Le Yale Budget Lab projette que les droits restants feront augmenter les prix à la consommation de 0,6 % à court terme, coûtant au ménage moyen environ 800 dollars par an. La charge est régressive : les ménages à faibles revenus du décile inférieur supportent un coût équivalent à 1,1 % de leurs revenus, contre 0,4 % pour le décile supérieur. Les droits restants devraient faire augmenter le chômage de 0,3 point de pourcentage et réduire l’emploi de 550 000 postes d’ici fin 2026.

L’impact à long terme sur le PIB a été réduit d’un estimé de 0,3 % à 0,1 % grâce à la décision, soit l’équivalent d’environ 30 milliards de dollars par an. Les remboursements des droits IEEPA pourraient constituer une impulsion fiscale positive temporaire qui compenserait en partie les effets négatifs sur la croissance en 2026, bien que le calendrier et la répartition des remboursements restent incertains.

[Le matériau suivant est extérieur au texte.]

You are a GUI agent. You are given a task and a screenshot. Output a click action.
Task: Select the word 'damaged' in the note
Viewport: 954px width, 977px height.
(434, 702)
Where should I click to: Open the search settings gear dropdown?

Le déficit commercial a à peine bougé : il n’a reculé que de 2,1 milliards de dollars en 2025, le déficit en biens ayant en réalité augmenté de 25,5 milliards de dollars. La réduction est entièrement venue de l’excédent des échanges de services.

Questions non résolues

La majorité a explicitement laissé plusieurs questions ouvertes. Elle n’a pas examiné si les « droits anti-trafic » abordent réellement « une menace inhabituelle et extraordinaire » telle que l’exige l’IEEPA, ni si les tribunaux peuvent contrôler les déclarations d’urgence du président au titre de l’IEEPA. Elle a également refusé de préciser ce qu’inclut le pouvoir de « réglementer… l’importation », qualifiant toute réponse de « simples dicta ».

La fracture doctrinale sur la doctrine des questions majeures est notable. Seuls trois des six juges majoritaires l’ont approuvée. Les trois juges progressistes s’en sont explicitement distanciés. Et les dissidents, tout en reconnaissant la doctrine comme un « canon important », ont soutenu qu’elle était satisfaite en l’espèce et ne devrait pas s’appliquer aux pouvoirs en matière d’affaires étrangères. La décision a renforcé l’application de la doctrine, mais a révélé l’instabilité de sa coalition.

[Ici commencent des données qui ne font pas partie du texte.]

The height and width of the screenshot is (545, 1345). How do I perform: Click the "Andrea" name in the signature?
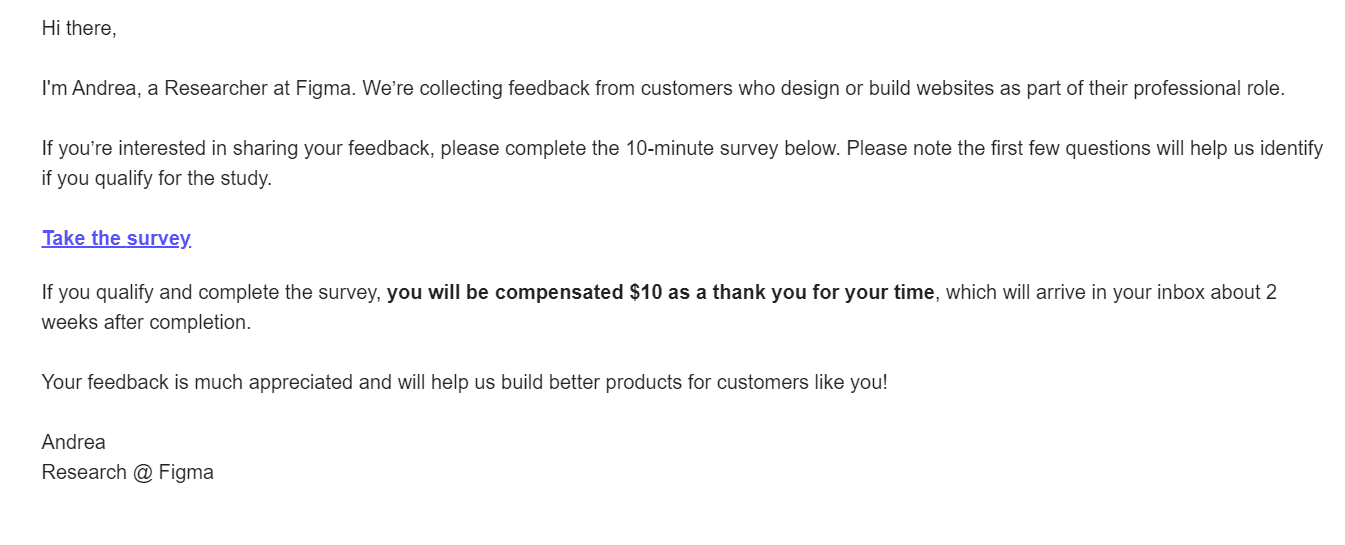coord(73,442)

Le pivot de l’administration vers des pouvoirs légaux alternatifs a déjà généré de nouveaux contentieux. La capacité de ces pouvoirs à maintenir un régime tarifaire d’ampleur comparable dépendra de préalables factuels, du respect des procédures et d’interprétations judiciaires dont la résolution pourrait prendre des années. La décision IEEPA a établi que de larges pouvoirs d’urgence ne peuvent se substituer à une autorisation parlementaire spécifique pour l’imposition de droits de douane. La question centrale de la politique commerciale américaine en 2026 reste de savoir si l’administration peut trouver cette autorisation ailleurs.